# EXTRACTED ENTRIES
================

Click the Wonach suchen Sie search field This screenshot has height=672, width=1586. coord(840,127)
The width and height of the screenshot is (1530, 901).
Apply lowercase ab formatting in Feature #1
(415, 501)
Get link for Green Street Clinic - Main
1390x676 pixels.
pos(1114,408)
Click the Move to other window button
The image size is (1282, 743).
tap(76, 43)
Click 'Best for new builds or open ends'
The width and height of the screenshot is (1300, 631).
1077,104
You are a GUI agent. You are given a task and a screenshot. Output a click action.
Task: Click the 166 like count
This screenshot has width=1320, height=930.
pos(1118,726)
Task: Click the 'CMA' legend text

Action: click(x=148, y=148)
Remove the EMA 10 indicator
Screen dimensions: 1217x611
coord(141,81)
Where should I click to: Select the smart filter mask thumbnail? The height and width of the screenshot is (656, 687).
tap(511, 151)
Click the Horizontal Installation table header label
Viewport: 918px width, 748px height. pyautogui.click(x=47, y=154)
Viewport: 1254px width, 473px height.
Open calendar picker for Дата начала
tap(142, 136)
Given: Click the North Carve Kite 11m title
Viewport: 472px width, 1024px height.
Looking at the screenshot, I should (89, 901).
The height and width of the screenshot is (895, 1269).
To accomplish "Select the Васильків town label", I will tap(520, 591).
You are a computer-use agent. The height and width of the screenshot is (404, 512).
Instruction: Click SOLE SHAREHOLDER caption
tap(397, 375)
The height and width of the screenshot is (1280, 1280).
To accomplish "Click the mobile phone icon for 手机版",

================

# REQUIRED ACTION
Nothing in the entries above should differ when you return them in full.

# ANSWER AREA
Click the Wonach suchen Sie search field This screenshot has height=672, width=1586. coord(840,127)
The width and height of the screenshot is (1530, 901).
Apply lowercase ab formatting in Feature #1
(415, 501)
Get link for Green Street Clinic - Main
1390x676 pixels.
pos(1114,408)
Click the Move to other window button
The image size is (1282, 743).
tap(76, 43)
Click 'Best for new builds or open ends'
The width and height of the screenshot is (1300, 631).
1077,104
You are a GUI agent. You are given a task and a screenshot. Output a click action.
Task: Click the 166 like count
This screenshot has width=1320, height=930.
pos(1118,726)
Task: Click the 'CMA' legend text

Action: click(x=148, y=148)
Remove the EMA 10 indicator
Screen dimensions: 1217x611
coord(141,81)
Where should I click to: Select the smart filter mask thumbnail? The height and width of the screenshot is (656, 687).
tap(511, 151)
Click the Horizontal Installation table header label
Viewport: 918px width, 748px height. pyautogui.click(x=47, y=154)
Viewport: 1254px width, 473px height.
Open calendar picker for Дата начала
tap(142, 136)
Given: Click the North Carve Kite 11m title
Viewport: 472px width, 1024px height.
Looking at the screenshot, I should (89, 901).
The height and width of the screenshot is (895, 1269).
To accomplish "Select the Васильків town label", I will tap(520, 591).
You are a computer-use agent. The height and width of the screenshot is (404, 512).
Instruction: Click SOLE SHAREHOLDER caption
tap(397, 375)
The height and width of the screenshot is (1280, 1280).
To accomplish "Click the mobile phone icon for 手机版",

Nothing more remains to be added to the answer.